CARACAS — En annonçant samedi une dévaluation de sa monnaie, le gouvernement du Venezuela espère augmenter ses recettes grâce au pétrole, mais il fragilise ses citoyens exposés à une poussée d’inflation.
Hugo Chavez, le président vénézuelien, a annoncé samedi une dévaluation de la devise nationale, le bolivar. La dernière opération de ce genre remontait à mars 2005.
Désormais, pour toutes les transactions considérées comme prioritaires par le gouvernement, le dollar s’échangera contre 2,60 bolivars, au lieu de 2,15. Pour les autres transactions, acquérir un dollar coûtera 4,3 bolivars.
Ce taux de change “prioritaire” est celui qui prévaut pour les transactions pétrolières. C’est l’équivalent du taux de change du pétrodollar.

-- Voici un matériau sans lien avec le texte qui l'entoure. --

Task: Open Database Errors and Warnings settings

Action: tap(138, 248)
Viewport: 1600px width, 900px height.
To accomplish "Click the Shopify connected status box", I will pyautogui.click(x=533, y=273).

Autrement dit, lorsqu’il vend par exemple un baril de pétrole à 80 dollars, le gouvernement vénézuélien encaisse désormais 208 bolivars, au lieu de 172. L’augmentation n’est pas anodine pour les finances publiques d’un pays dont les recettes budgétaires dépendent pour moitié du pétrole.
Conséquence naturelle de cette opulence, l’inflation risque d’être redoutablement dopée, dans le pays d’Amérique latine où elle est déjà la plus forte, caracolant à environ 25%.
Le ministre des Finances Ali Rodriguez estime qu’il faudra compter une inflation supplémentaire de 3 à 5% en 2010. Pour plusieurs économistes interrogés, la note devrait être beaucoup plus salée. “L’inflation va grimper en flèche”, estime ainsi Pedro Palma, du cabinet de consultants MetroEconomica, à Caracas.
M. Chavez a justifié cette mesure en expliquant que le gouvernement ferait bon usage des recettes pétrolières, et importerait au taux favorable des produits tels que nourriture, médicaments et fournitures scolaires.
Le taux de change moins favorable concerne des produits qui ne sont pas considérés comme de première nécessité : automobiles, ordinateurs, terminaux de télécommunications, alcool, tabac. Il concerne aussi des produits comme les habits et les chaussures, importés en trop grande quantité, selon M. Chavez.
“Nous avons importé 90 millions de paires de chaussures l’an dernier. Nous pouvons les fabriquer nous-mêmes!”, a argumenté le chef de l’Etat dans une allocution télévisée. Selon lui, renchérir ces importations devrait permettre à une production nationale de prendre son essor. Après cinq ans de “pétro-croissance”, l’économie vénézuelienne est en récession, et M. Chavez souhaiterait la voir se diversifier.
Pour l’opposition, le résultat est surtout de rendre la vie plus chère pour les citoyens, déjà accablés par une hausse des prix galopante.
“C’est le niveau de vie des Vénézuéliens qui est dévalué”, a attaqué Antonio Ledezma, maire de Caracas, opposant à Chavez. Les opposants estiment que le but de la manoeuvre est de permettre au gouvernement de disposer d’un pactole à dépenser avant les élections législatives.
Cette menace d’inflation était sensible dans les rues de Caracas, où des dizaines d’habitants faisaient la queue samedi pour se procurer des produits menacés de voir grimper leur prix.
“Quand j’ai entendu les nouvelles sur le dollar, je n’y ai pas réfléchi à deux fois, j’ai vidé mon compte de mes dernières économies et je suis venue acheter ma machine à laver”, témoigne par exemple Iraima Rodriguez, secrétaire de 31 ans. “A chaque dévaluation, les prix décollent”, ajoute-t-elle.